### YOUR ASSIGNMENT
Please output exactly the lines from the one that holds "Task: Share the" through the final line of the data, and nothing else; leave out any pictures.

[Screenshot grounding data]
● ● ● ● ● ● ●

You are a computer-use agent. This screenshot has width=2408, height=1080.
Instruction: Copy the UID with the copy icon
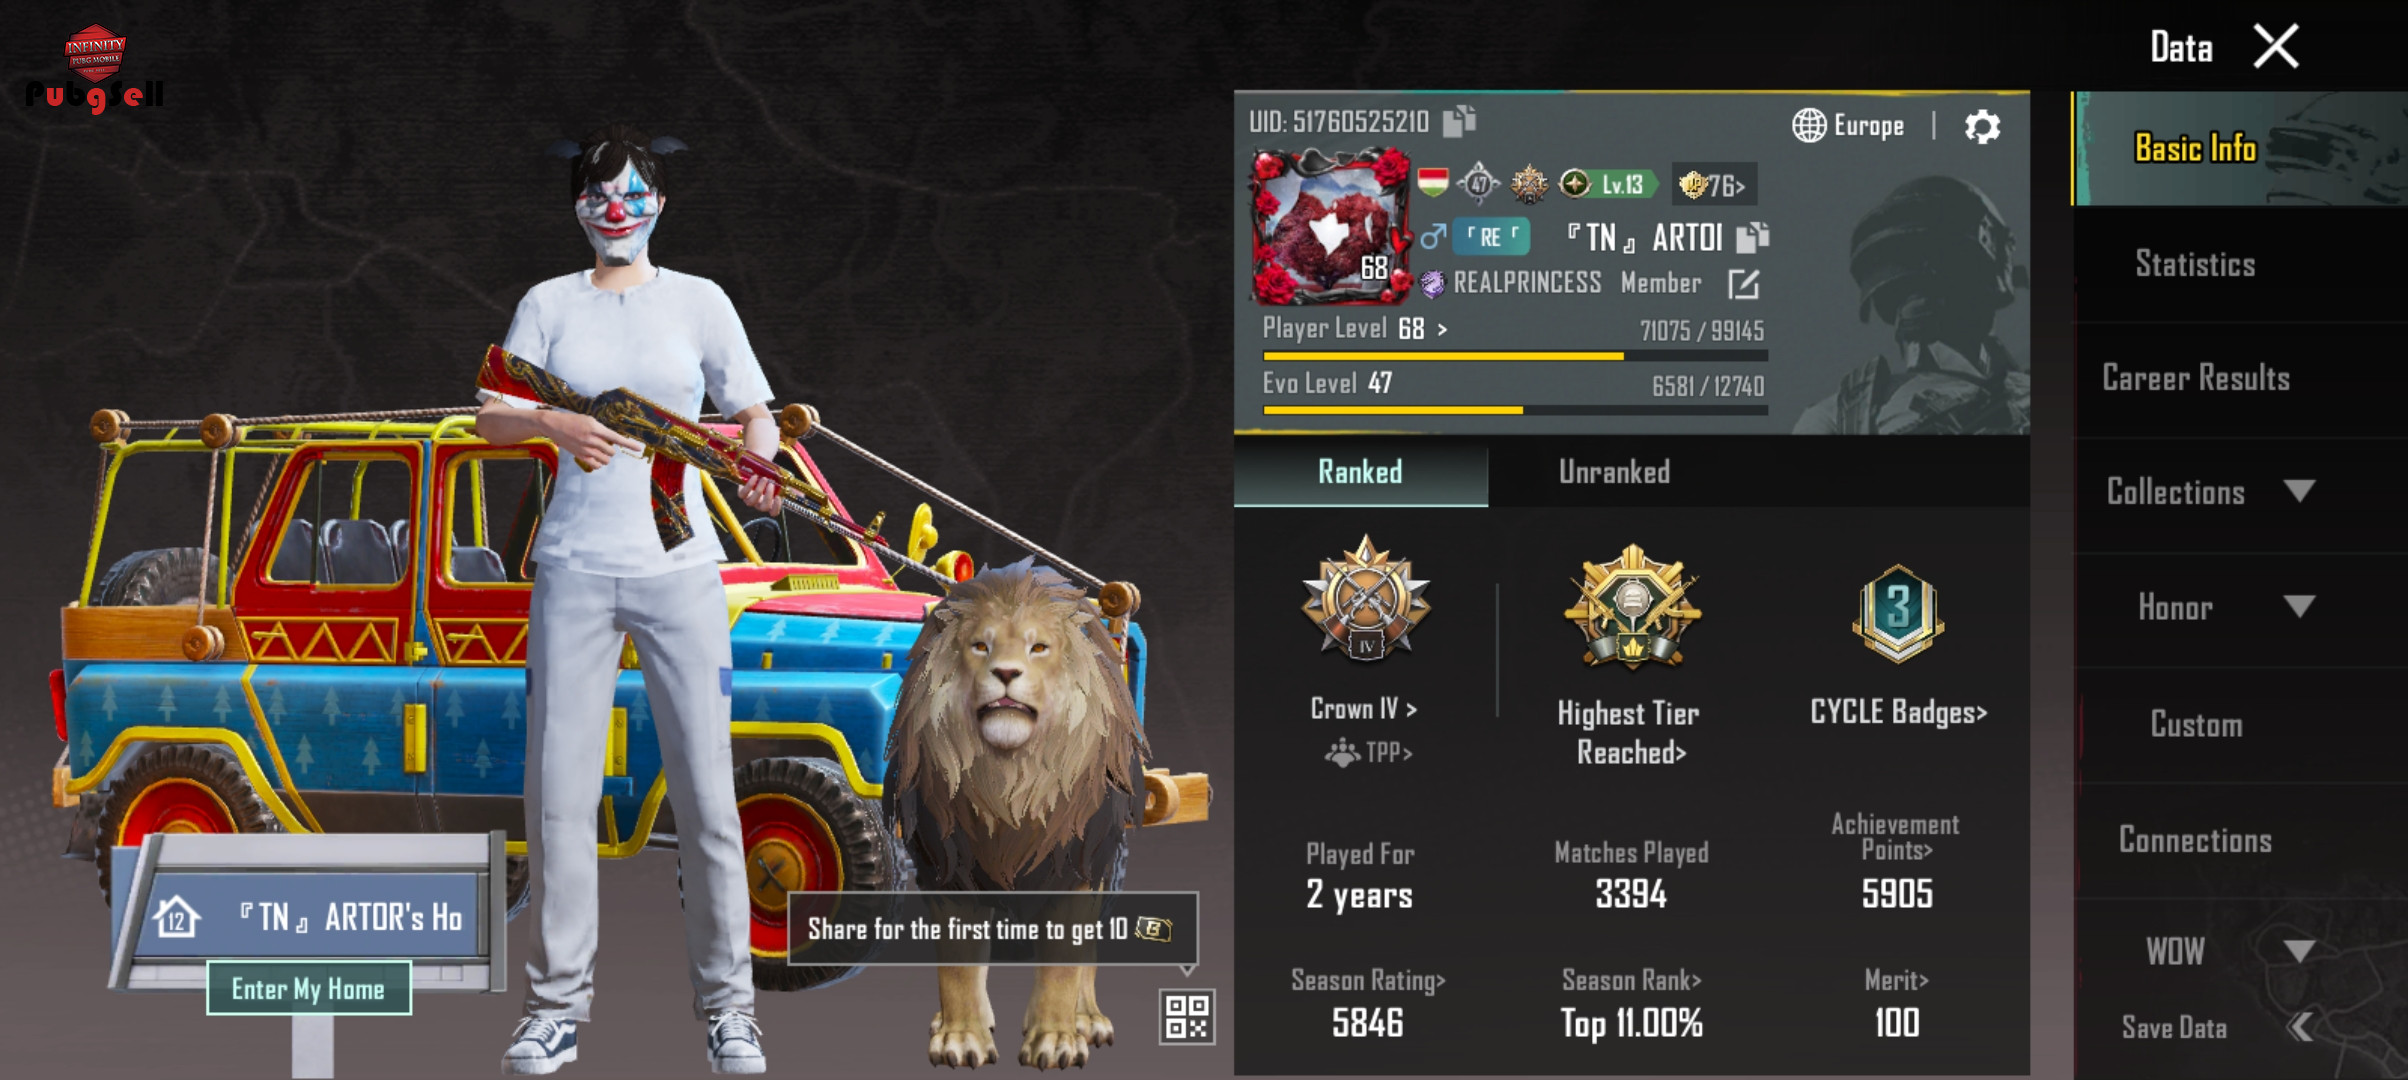tap(1459, 121)
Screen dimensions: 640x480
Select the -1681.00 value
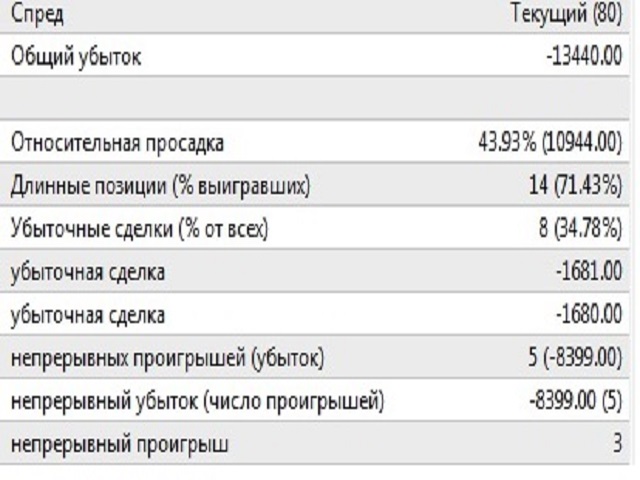pos(589,271)
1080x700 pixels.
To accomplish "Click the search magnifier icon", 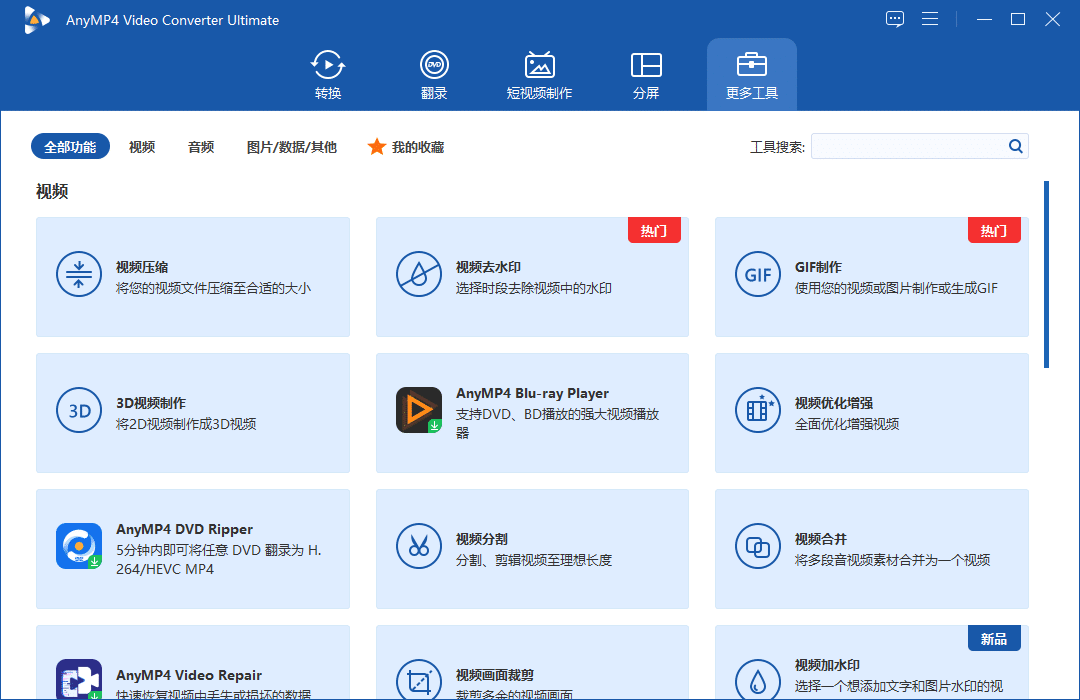I will pos(1015,147).
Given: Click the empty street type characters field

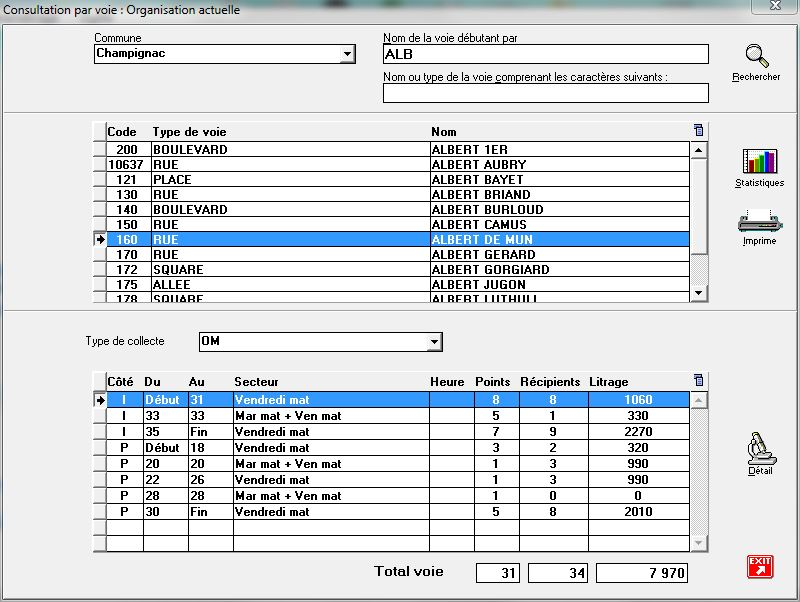Looking at the screenshot, I should [545, 93].
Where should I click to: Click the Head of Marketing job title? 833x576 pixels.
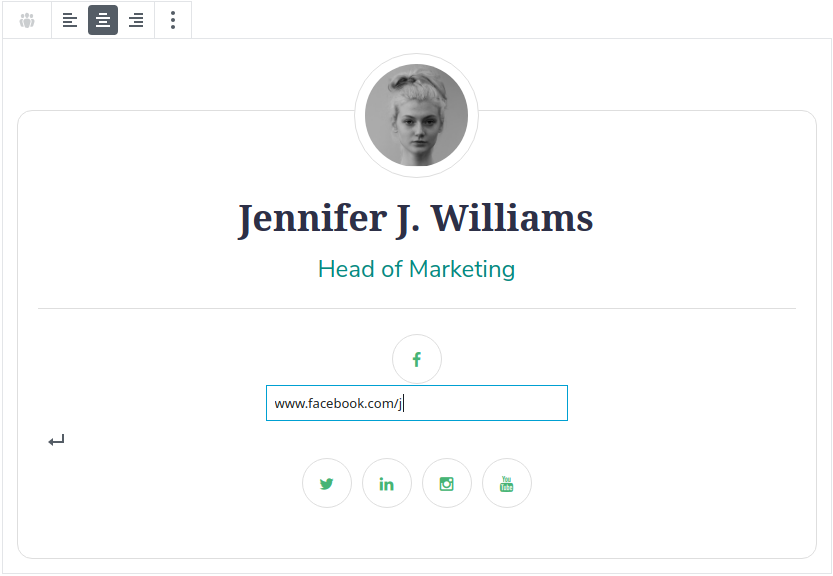point(416,269)
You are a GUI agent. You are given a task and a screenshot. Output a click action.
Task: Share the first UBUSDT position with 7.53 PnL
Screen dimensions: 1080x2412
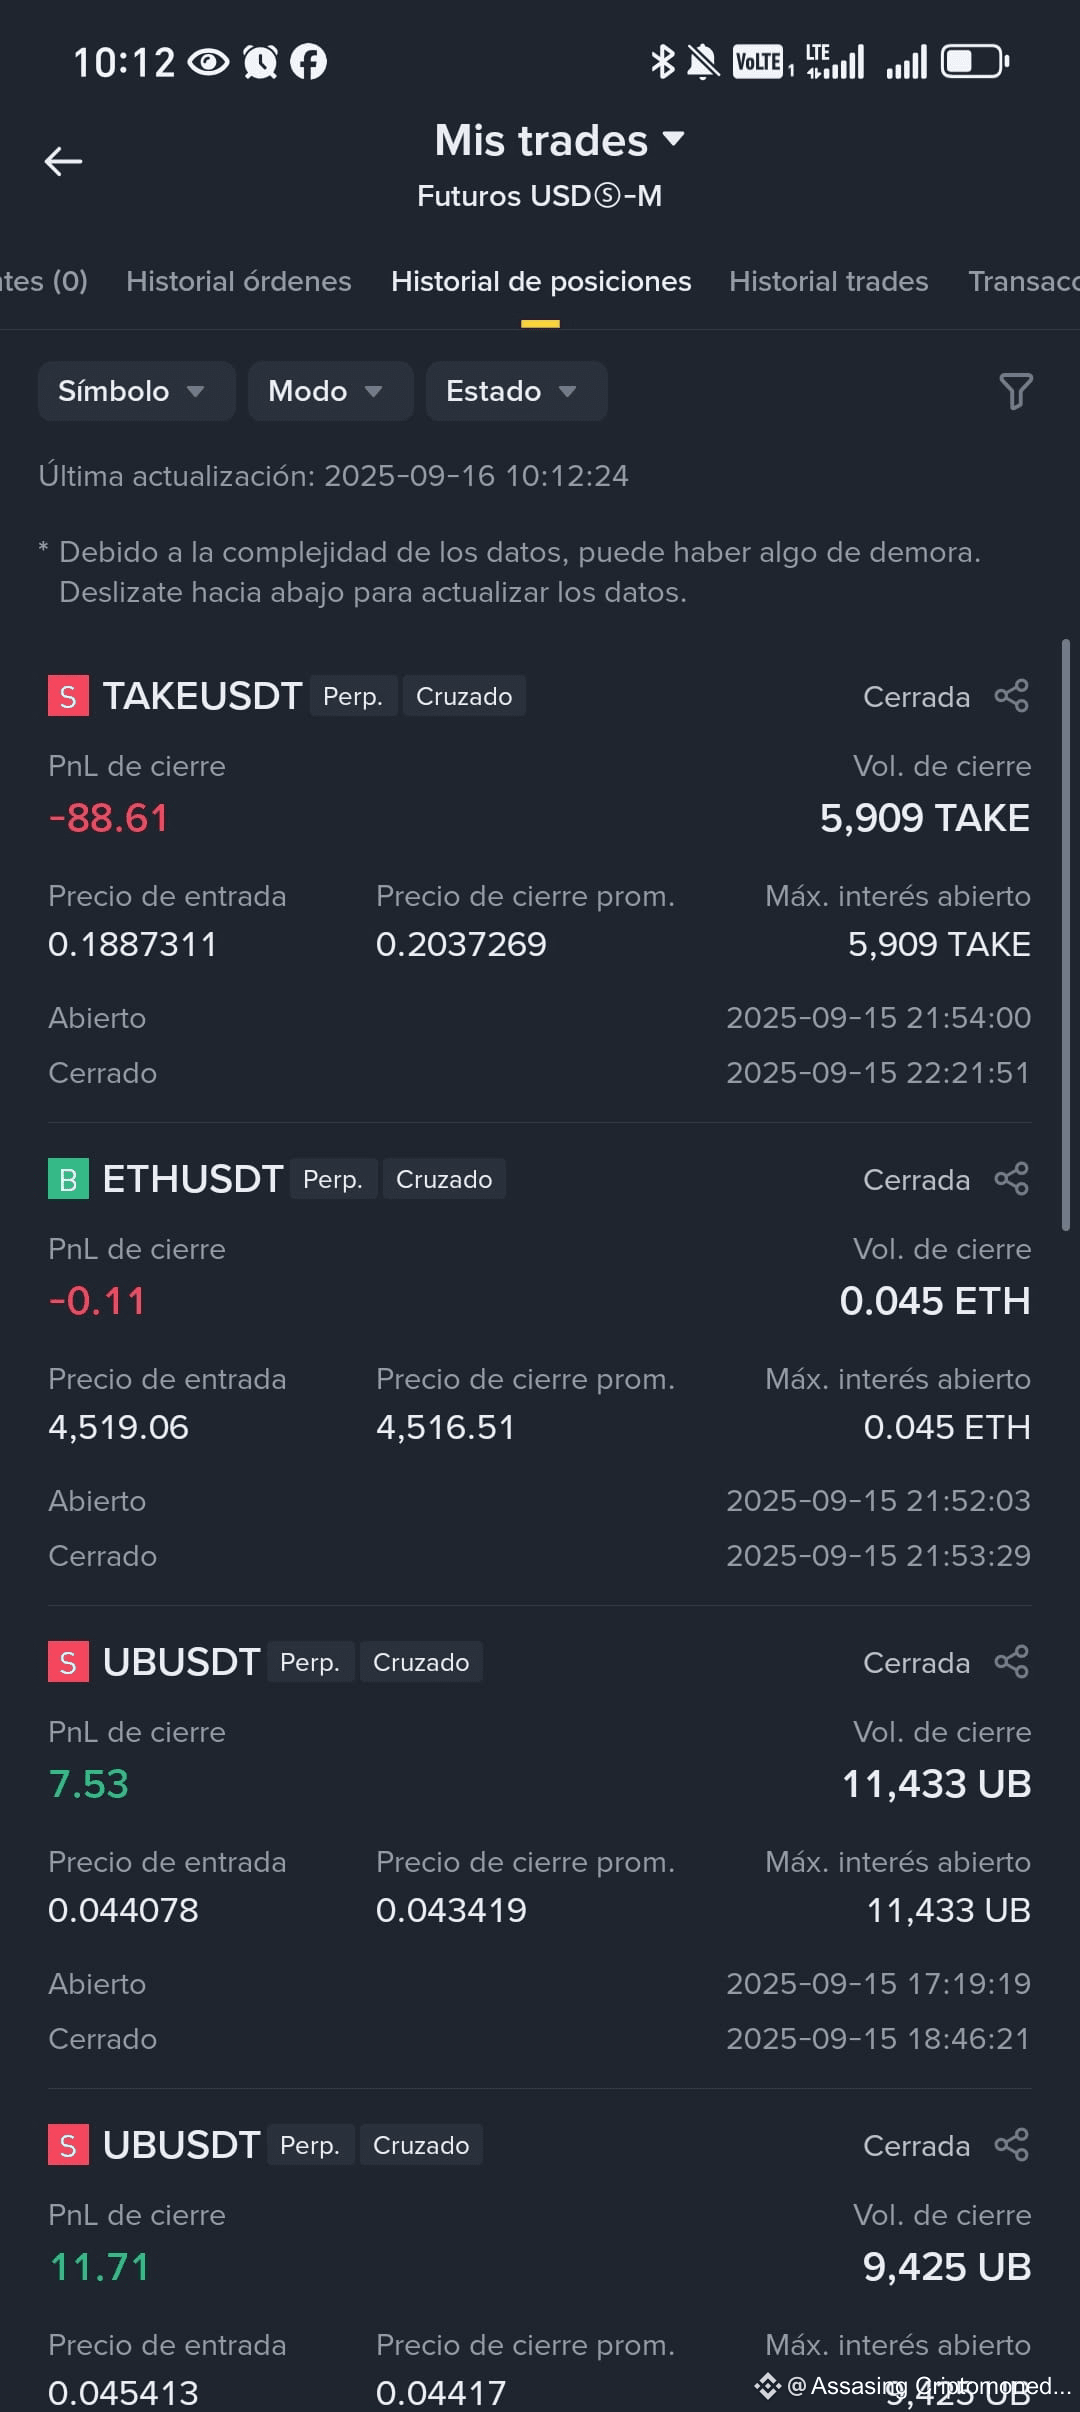pyautogui.click(x=1012, y=1662)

● ● ● ● ● ● ●

### WRITTEN ANSWER
Task: Share the first UBUSDT position with 7.53 PnL
Screen dimensions: 1080x2412
pyautogui.click(x=1012, y=1662)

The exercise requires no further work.